I guess you'll have to go in person to really tell 

I know clown and candy striped look very similar, I probably won't be able to tell the difference but I have a candy striped from Frank's (I can trust him  )

Btw, what is the price difference between a clown and a candy striped pleco?


----------



## Holidays (Apr 18, 2010)

Fish_Man said:


> http://www.bigalscanada.com/Stores/Specials/Fish/Fishspecials_Mississauga.html?reloaded=true


Youre getting it? I had one of those, very timid, but it does stay small, I never see it until I had to drain the tank.


----------



## dl88dl (Mar 8, 2010)

The L15 candy strip pleco looks to be yellowish base with dark color strips -

http://www.planetcatfish.com/catelog/image.php?species=peckoltia+vittata&image_id=4072

and the L104, L162, LDA022 clown pleco looks like a dark color base with yellow strips -

http://www.planetcatfish.com/catelog/image.php?species=panaque+maccus&image_id=2543

The L15 cost much more than the L104 and also the L15 gets a little bigger too.

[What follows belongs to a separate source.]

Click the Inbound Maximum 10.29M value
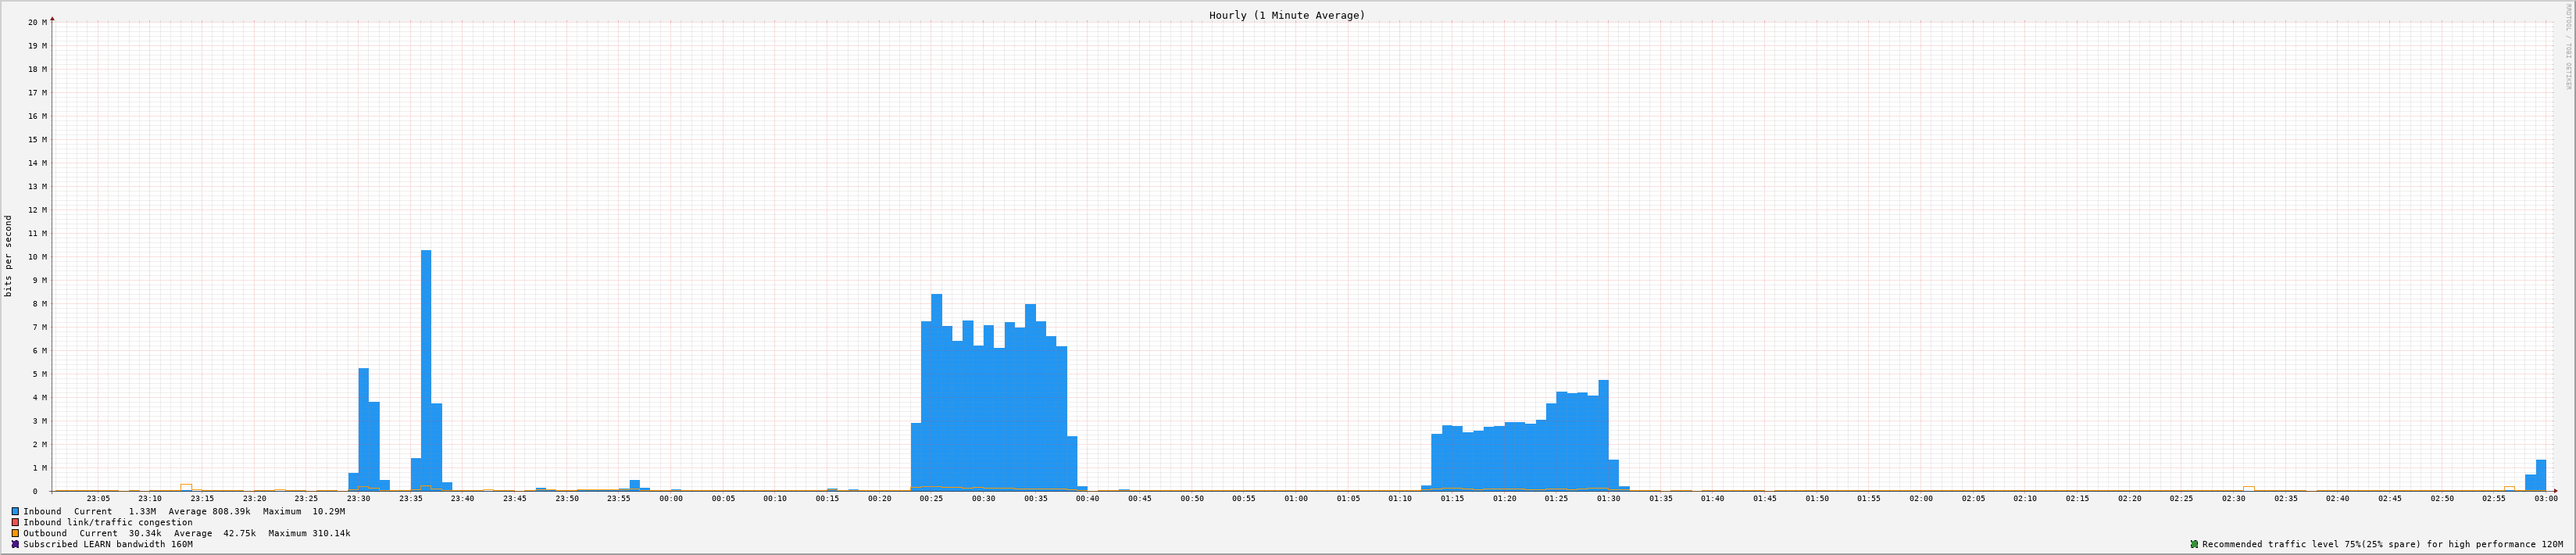 tap(328, 511)
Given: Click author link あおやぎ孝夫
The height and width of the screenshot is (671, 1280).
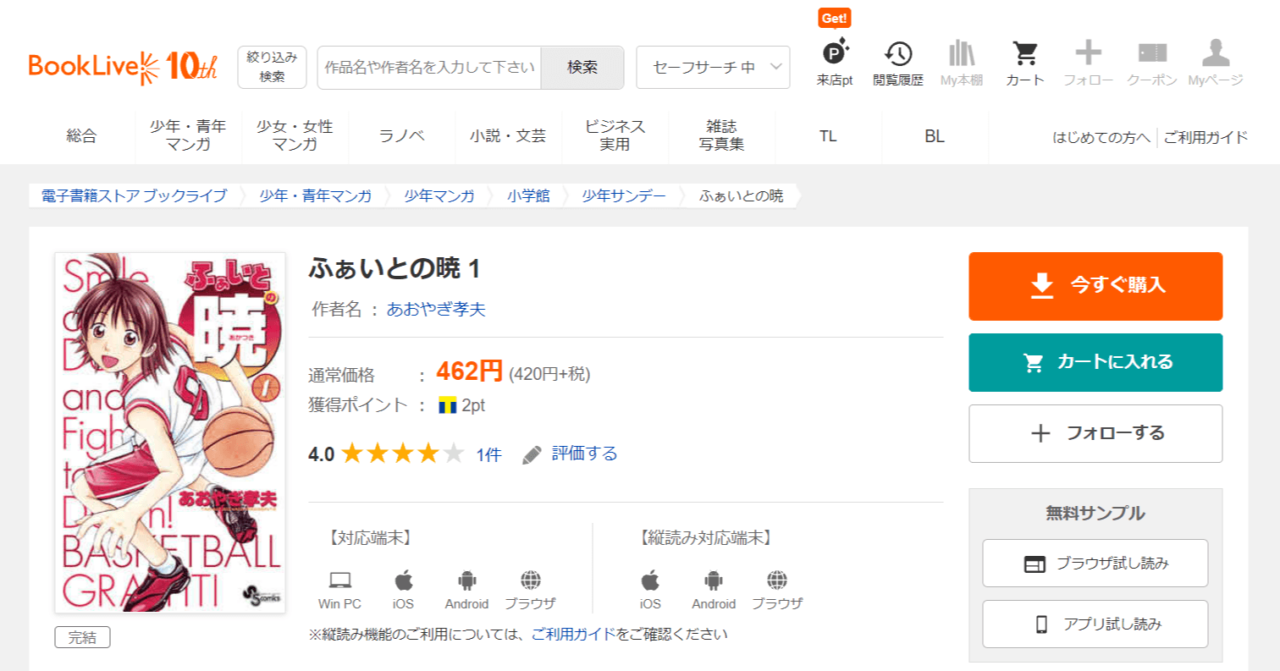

BTW, $2.99 is a great price for the L104


----------



## Fish_Man (Apr 9, 2010)

dl88dl said:


> The L15 candy strip pleco looks to be yellowish base with dark color strips -
> 
> http://www.planetcatfish.com/catelog/image.php?species=peckoltia+vittata&image_id=4072
> 
> ...


Awesome! Thanks for the info.

I got a L15 for $18 at Franks which I thought was good a price and I wouldn't mind getting a clown but I wouldn't drive all the way out to mississauaga for it tho


----------



## Liquid_Pyro (Oct 2, 2009)

agreed fish man, bit too far of a drive for me, if anyone from the Hamilton area is headed up, feel free to pick me up a clown pleco...hahaha


----------



## Fish_Man (Apr 9, 2010)

Liquid_Pyro said:


> agreed fish man, bit too far of a drive for me, if anyone from the Hamilton area is headed up, feel free to pick me up a clown pleco...hahaha


haha same here 

if anyone wants to pick one up for me too


----------



## dl88dl (Mar 8, 2010)

Fish_Man said:


> Awesome! Thanks for the info.
> 
> I got a L15 for $18 at Franks which I thought was good a price and I wouldn't mind getting a clown but I wouldn't drive all the way out to mississauaga for it tho


How big was the L15 from Frank?



Fish_Man said:


> haha same here
> 
> if anyone wants to pick one up for me too


Yeah too far for me too but I would like a group of 10


----------



## Fish_Man (Apr 9, 2010)

dl88dl said:


> How big was the L15 from Frank?


About 4" head to tail


----------



## Holidays (Apr 18, 2010)

Fish_Man said:


> Awesome! Thanks for the info.
> 
> I got a L15 for $18 at Franks which I thought was good a price and I wouldn't mind getting a clown but I wouldn't drive all the way out to mississauaga for it tho


c'mon mississauga isn't that far, beside that big als is right next to a china town, stop by there for lunch . oh and you can drop by dragon aquarium if you never been. Just don't take QEW this weekend, its closed near downtown


----------



## dl88dl (Mar 8, 2010)

Fish_Man said:


> About 4" head to tail


That is a good price for 4" L15


----------



## Liquid_Pyro (Oct 2, 2009)

its far enough, especially if you only looking for one or 2 fish, roughly 50min to an hours drive...


----------



## Angelic (Sep 13, 2010)

There were some at BA's hamilton but out of the 4, 2 were dead =/ They are usually so good with fish at that one.. not sure what happened


----------



## MsGardeness (Apr 12, 2010)

I picked up three of the Clowns from BA's in Mississauga on Sunday. They're grrrrrrrrrrrrrrrrreat little guys!! Very active! Just wish I had bought more!


----------